### Material supplied:

>> Start

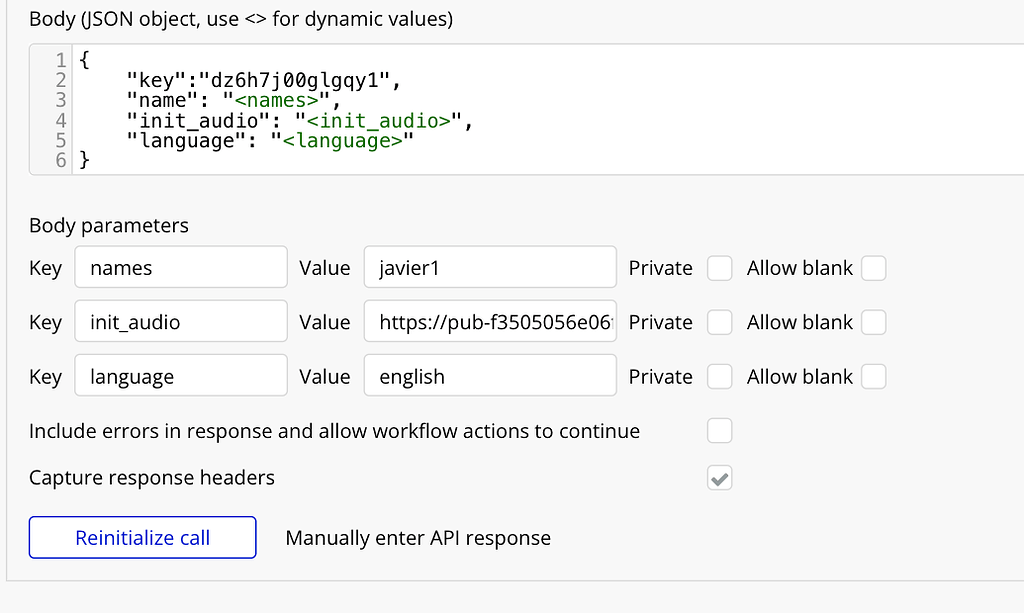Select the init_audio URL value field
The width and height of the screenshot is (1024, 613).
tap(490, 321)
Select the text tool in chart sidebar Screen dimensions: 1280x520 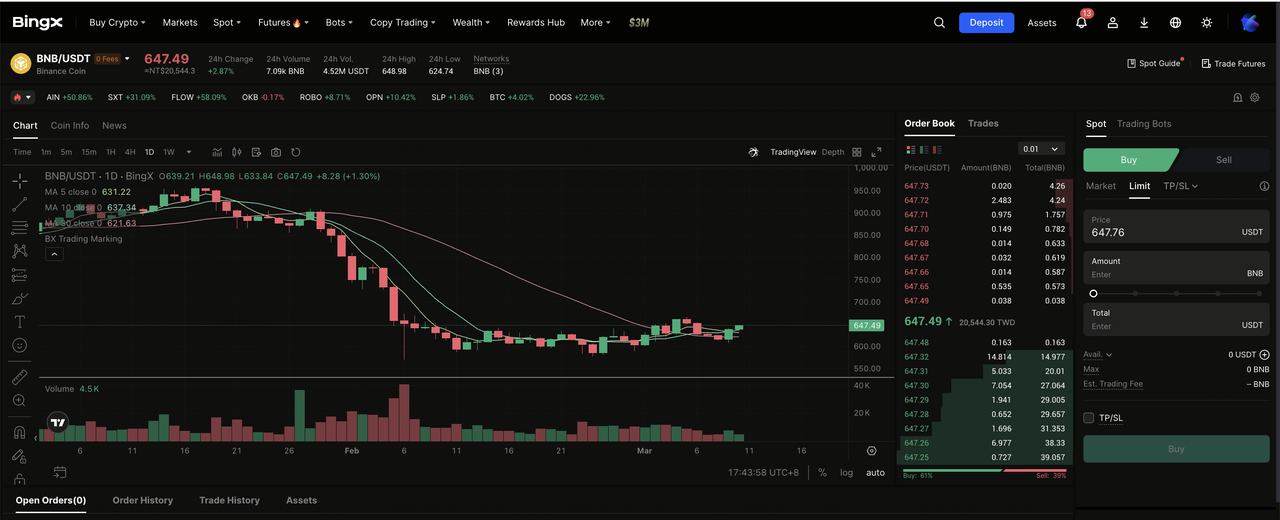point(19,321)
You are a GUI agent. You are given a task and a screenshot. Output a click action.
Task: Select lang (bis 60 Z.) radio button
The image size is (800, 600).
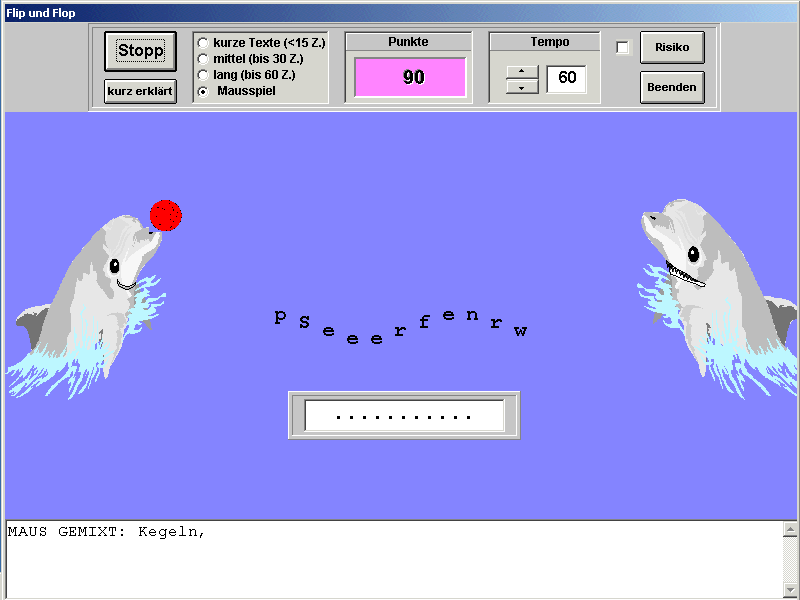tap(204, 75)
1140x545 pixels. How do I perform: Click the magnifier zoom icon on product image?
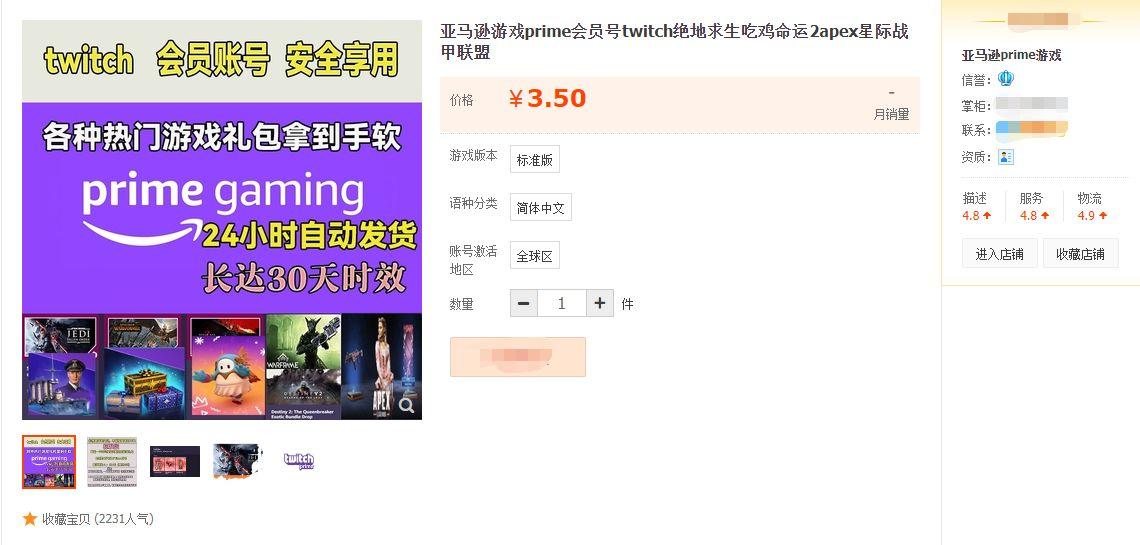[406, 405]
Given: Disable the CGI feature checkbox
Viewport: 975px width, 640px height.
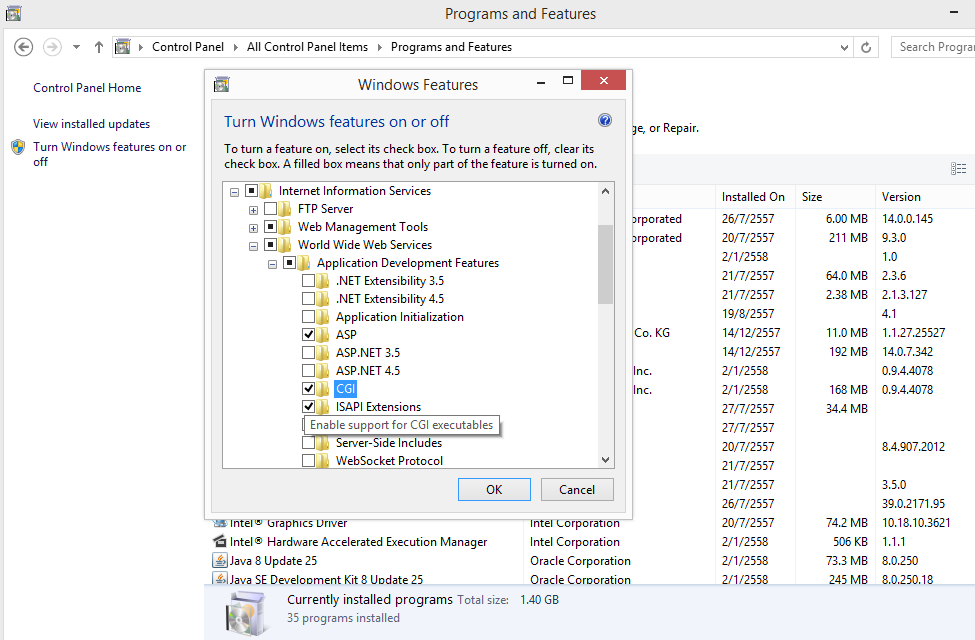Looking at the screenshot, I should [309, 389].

>> End

### Aim:
Format the rows from the line that contains "Given: Disable the CGI feature checkbox" through the end of the rows as a two-column CSV with the headers instruction and output. Give one CSV line per item, place each value in a single quoted field with line breaks replaced by spaces, and leave out the pictures.

### Expected answer:
instruction,output
"Given: Disable the CGI feature checkbox Viewport: 975px width, 640px height.","Looking at the screenshot, I should [309, 389]."